In short, there is historical precedent for the type of society Cass envisions—a fixed social hierarchy of boss and worker, with tracked education, decentralized and degraded social services, low taxes and union-free factories. Although he does not acknowledge it, that society is the Jim Crow South, before the New Deal and the Civil Rights Act. However strong working families were at the time, it is perhaps not the sort of society to which most present-day workers would wish to return.
And yet, it is hard not to sympathize with the moral core of Cass's argument. The United States is, in fact, a nation whose culture is founded on work and respect for work. And when one reflects on this fact, the source of its present unease becomes clear. For decades, American life has been dominated by layabouts—by a broad, bi-coastal, bipartisan elite of non-workers. There are the entitled wealthy and the corporate chiefs, mostly Republicans, and the grasping professionals at the upper levels of banking, law, and mass entertainment, mostly Democrats. The connection between them and the American middle classes, let alone the struggling and the poor, is minimal. Their values, whether genteel or sybaritic, are not those of the working mainstream. Donald Trump owed his nomination and election to his pretended rejection of all that, to his ability to appear as the tribune of the working man. It was an act that top politicians had been trying to pull off for decades, at least since the day in 1988 that Republican presidential candidate George H.W. Bush munched a pork rind.

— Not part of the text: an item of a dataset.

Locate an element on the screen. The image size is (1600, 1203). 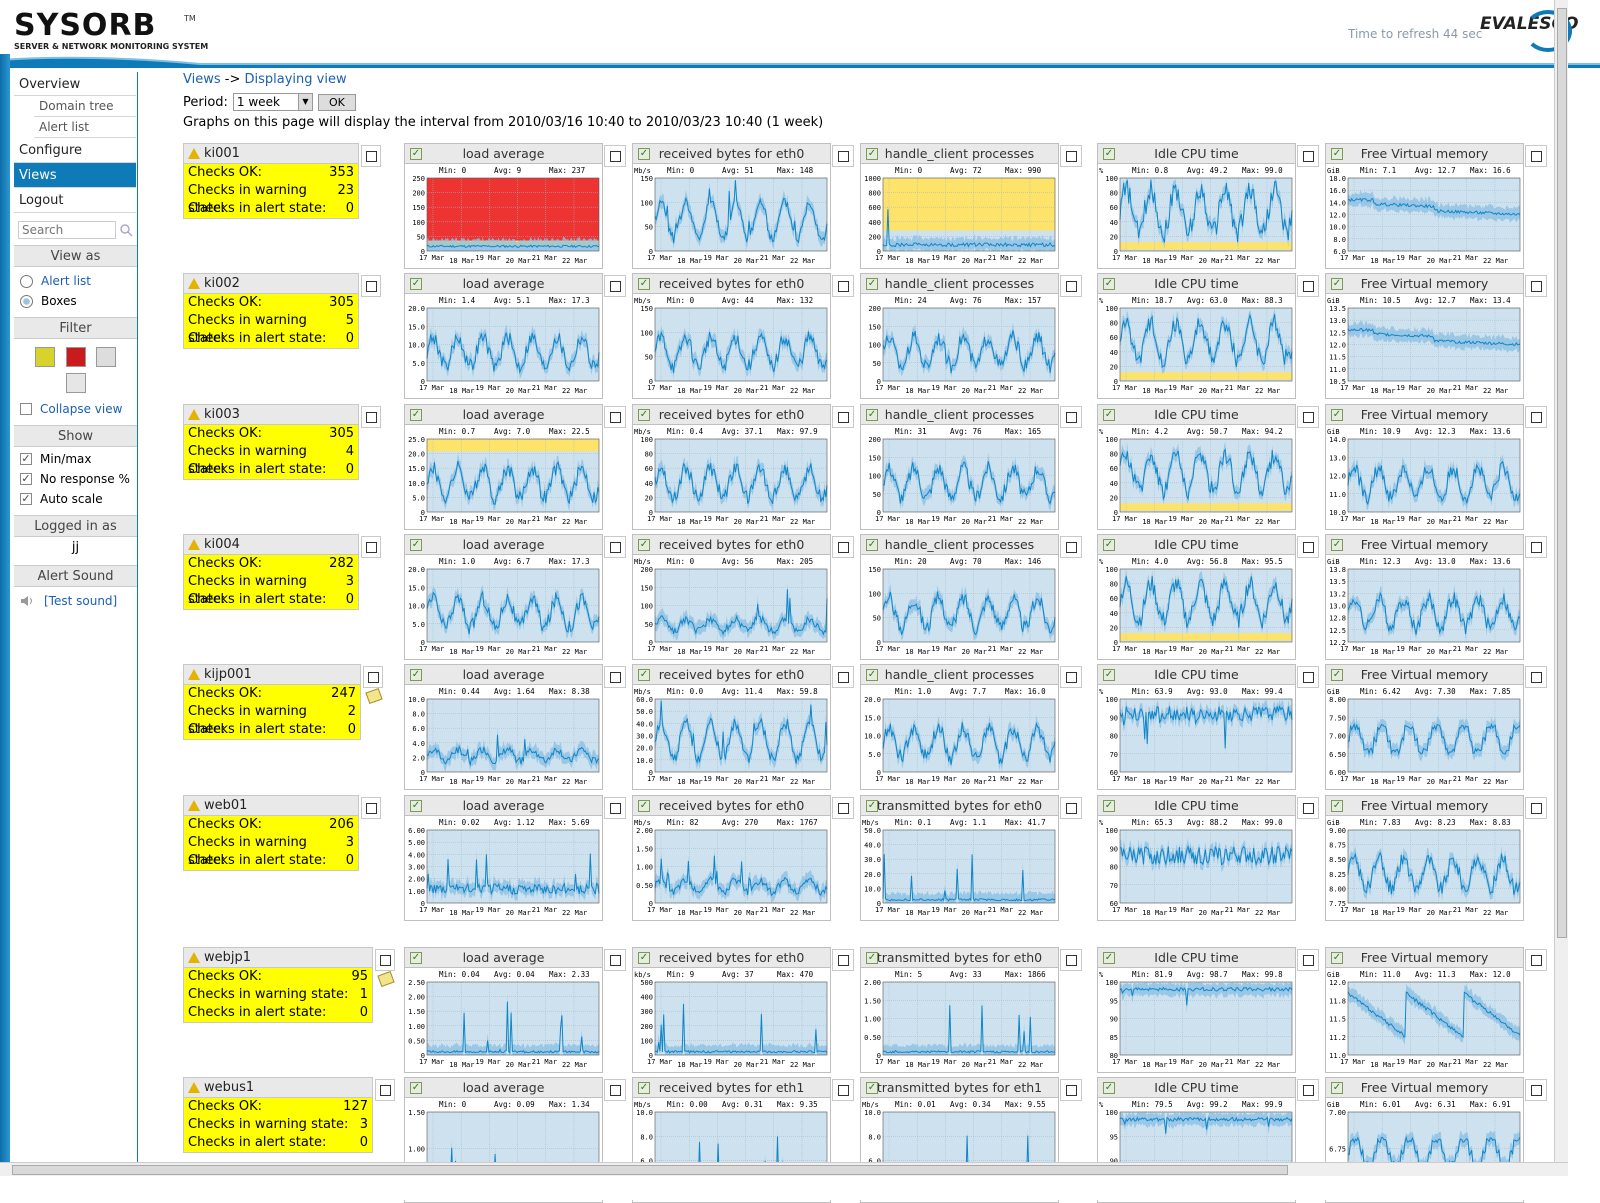
host-name: ki002 is located at coordinates (222, 284).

In calling attention to the centrality and troubles of working people, Cass has a point. Where he goes wrong is in diagnosis, and therefore cure. American workers are hurting not because of job-killing regulations, but because they have lost their bargaining power. Contrary to Cass, labor unions have not been central to the Democratic Party for a long time. Democratic leaders in modern times have largely focused their attention elsewhere, on assistance for food, housing, job training, on health care, income supplements, and access to loans. Cass is right in skewering the latest extension of this practice, the notion of a “universal basic income,” which he correctly derides as antithetical to the American work ethic. And the problems of the workplace are not well summarized by a shortage of jobs.

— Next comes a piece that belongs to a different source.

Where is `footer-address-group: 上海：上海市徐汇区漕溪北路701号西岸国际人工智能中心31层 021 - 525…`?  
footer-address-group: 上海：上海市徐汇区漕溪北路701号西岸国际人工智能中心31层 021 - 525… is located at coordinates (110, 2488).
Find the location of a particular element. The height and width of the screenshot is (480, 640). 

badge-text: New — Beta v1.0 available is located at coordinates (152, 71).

The serious issues lie precisely in that key nexus of employer and worker. A telling case-in-point lies in a feature of Obamacare that may account for why that legislation, so widely reviled on passage, proved so popular in the 2018 midterms. Obamacare freed many workers from health-insurance dependency on their bosses. And so it changed, at a stroke, a half-hidden, ugly bit of leverage of the powerful over the weak. A high minimum wage, quite apart from the fact that at $15 an hour it would give some 30 percent of American workers a raise, would cut the ground from under labor contractors who bring in undocumented workers to take hard and dangerous jobs at low pay. The Earned Income Tax Credit, which offers tax credits to low-wage workers, helps to buffer the fluctuating incomes of those, such as construction workers, whose jobs come and go. A job guarantee for citizens and legal residents, federally-funded and administered by local authorities and non-profits, would give American workers agency and leverage over low-end employers. These are the steps, along with growing and strengthening unions, that would truly change the power balance in the American workplace, and in culture and society at large.